Advances in Physical Verification and Thermal Modeling of 3DICs
by Peter Bennet on 02-07-2023 at 6:00 am

If, like me, you’ve been paying too little attention to historically less glamorous areas of chip design like packaging, you’ll wake up one day and realize just how much things have changed and continue to advance and how interesting it’s become.

One of the main drivers here is the increasing use of chiplets to counter the decreasing – indeed vanishing – cost gains from the latest process shrinks by allowing finer grain mapping of large sub-system blocks to their optimal process technology and optimise block reuse and design resources.

This is the sort of package scenario we’re dealing with (let’s call this an assembly of components).

Fig 1 3DIC Physical Verification and Thermal Modeling of 3DICs

The expanding world of 2.5D and 3D packaging falls between monolithic chip and PCB design, so both EDA and system level tools must be brought together to automate the process. Tasks like properly automating intra-package connectivity, checking vertical plane connections and more precise thermal modeling.

As with almost everything else in EDA these days, that means ever closer cooperation between EDA tool vendors, manufacturing and designers.

Siemens and TSMC’s work on 3DIC to jointly develop the TSMC 3Dblox standard unified design ecosystem based around Siemens’ Calibre 3DSTACK and c tools is a good example. John Ferguson’s presentation at TSMC OIP last October covered the advances here in both logical and physical verification and thermal analysis. Let’s take a closer look.

Closing the gaps in 3D Physical Verification

There are some obvious challenges here with 3DIC structures.

  • Processes may share layer names, whilst having different characteristics
  • Pin and pad names on components may be equivalent, but use different names
  • Tools need to create a combined PV deck, netlist and physical DB to verify the entire assembly and still maintain the correct rules for individual components
  • Potentially different input file formats for the components.

Packaging with heterogeneous process die creates new challenges for physical verification (PV), mainly in preparing a complete and accurate DB. Calibre 3DSTACK (see diagram below) already handled much of this PV prep – tasks like compiling the assembly physical DB with a single PV deck and computing the correct coupling between stacked die.

Fig 2 Calibre 3DSTACK

Adding Siemens’ Xpedition Substrate Integrator (XSI) planning tool closes the remaining gaps of describing the required components and connectivity (analagous to a spec or custom schematic), creating a merged netlist and managing the design DB; even automating the Calibre 3DSTACK verification.

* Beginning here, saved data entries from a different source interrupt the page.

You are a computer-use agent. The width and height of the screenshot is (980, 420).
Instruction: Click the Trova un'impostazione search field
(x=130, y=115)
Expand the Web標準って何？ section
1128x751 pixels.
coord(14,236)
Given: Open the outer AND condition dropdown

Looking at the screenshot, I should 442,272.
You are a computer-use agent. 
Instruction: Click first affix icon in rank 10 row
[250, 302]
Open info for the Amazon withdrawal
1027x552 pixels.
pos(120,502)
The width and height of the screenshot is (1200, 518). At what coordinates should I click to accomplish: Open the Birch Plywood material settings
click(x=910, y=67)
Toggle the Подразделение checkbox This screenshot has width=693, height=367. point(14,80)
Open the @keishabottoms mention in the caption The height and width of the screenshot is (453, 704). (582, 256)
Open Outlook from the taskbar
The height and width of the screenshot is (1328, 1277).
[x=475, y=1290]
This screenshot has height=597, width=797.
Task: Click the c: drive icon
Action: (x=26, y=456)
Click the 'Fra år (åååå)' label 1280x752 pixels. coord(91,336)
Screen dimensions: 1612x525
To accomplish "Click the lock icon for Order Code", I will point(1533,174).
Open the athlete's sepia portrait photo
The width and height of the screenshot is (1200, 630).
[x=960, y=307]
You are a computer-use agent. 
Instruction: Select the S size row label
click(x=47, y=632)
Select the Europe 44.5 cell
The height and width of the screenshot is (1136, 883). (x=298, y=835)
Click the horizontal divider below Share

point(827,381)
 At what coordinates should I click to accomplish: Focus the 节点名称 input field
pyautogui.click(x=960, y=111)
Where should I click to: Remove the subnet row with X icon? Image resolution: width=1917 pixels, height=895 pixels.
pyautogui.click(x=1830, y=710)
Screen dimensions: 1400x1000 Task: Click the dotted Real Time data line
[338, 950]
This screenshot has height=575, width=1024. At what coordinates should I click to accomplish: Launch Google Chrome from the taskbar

Fig 3 Calibre 3DSTACK and XSI

One thing remains – finding a way to create adequate “library models” and “design rules” for the components. TSMC’s new 3DBlox approach does this with Assembly Design Kits (APDK) to describe the connectivity, process and assembly characteristics and design rules for each component.

Fig 4 3DBlox

Putting this all together we get a flow where can we prepare, run and debug the full assembly PV.

Fig 5 3DBlox Flow Physical Verification

Thermal Analysis

3D packaging also creates greater thermal challenges including:

  • greater interaction between die
  • tougher heat dissipation challenge – greater power density due to 3D stacking
  • modeling vertical thermal gradients becomes necessary
  • modeling heatsink interaction for 3D die

Transistor performance strongly depends on temperature, so such thermal effects cannot be ignored. And these aren’t just signoff checks – we need good thermal and power modeling very early in the design and integrated into the ASIC design flow, since late changes here will create major rework.

With physical verification, the challenge was more one of verifying the top-level and component interfaces. Here it’s more about understanding the impact of the overall system on the components – and then how that feeds back into the top-level system.

A further collaboration with TSMC extended a flow built around the existing Siemens Calibre 3DSTACK and SimCenter Flotherm tools, reusing much of the infrastructure from the PV flow.

Fig 6 Thermal Flow Physical Verification

Analysis, including static and dynamic heat maps, can be carried out at assembly, die or IP level and power analysis run using mPower. Device temperature coefficients can be extracted for more precise signal and timing analysis.

Summary

Siemens and TSMC have put together a design methodology and flow to support current and future 3DICs based on proven tools (Calibre 3DSTACK and SimCenter Flotherm and with particular attention on simplifying configuration and modeling (3DBlox) and early design use. It’s something that should continue to scale as increasingly sophisticated 3D packaging technology arrives.

It’s also noteworthy that Siemens won a TSMC OIP Partner of the Year award for this work.

Further Information

The TSMC OIP presentation (“TSMC 3Dblox™ simplifies Calibre verification and analysis”) is available until May for readers with the original event registration link and code provided by TSMC.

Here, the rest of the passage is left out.